Ceph-OSD Maintenance Procedure

When something goes wrong with a ceph-osd node, one should follow the right procedure to take down the node for maintenance.

Caveat

Never take down too many OSDs at the same time, because this may result in number of copies for some data to fall below “osd pool default min size”, in which case data consistency or integrity might not be guaranteed.

Check, at least for the most critical pools, that the min_size parameter is set to ‘1’, to ensure that as long as 1 copy of the data is available, input/output will be possible:

$ ceph osd pool get <pool_name> min_size

Solution

Because the node is only to be taken down for maintenance, we would like Ceph to regard the node still in the cluster, but at the same time prevent data to be directed to this node.

First set “noout” option for ceph cluster, to ensure Ceph will not immediately start rebalancing data across available OSDs:

$ ceph osd set noout

Once the cluster is set to noout, the OSDs on the node could be stopped with:

$ sudo service ceph-osd stop id={osd num}

Or stop all OSDs all together, if it is the host itself that requires maintenance.

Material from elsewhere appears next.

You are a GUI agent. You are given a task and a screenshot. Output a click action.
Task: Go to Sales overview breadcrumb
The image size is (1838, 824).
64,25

$ sudo service ceph-osd-all stop

These OSDs would be marked as “in” and “down” in ceph status. As they are still regarded “in” the cluster, data migration caused by rebalancing will not happen. New data written during maintenance time window will not be backfilled to placement groups on these OSDs until they are restarted.

$ ceph -s

After the maintenance work is done, you can start OSDs with:

$ sudo service ceph-osd start id={osd num}

Or start all OSDs with:

$ sudo service ceph-osd-all start

And finally unset noout flag for the cluster.

$ ceph osd unset noout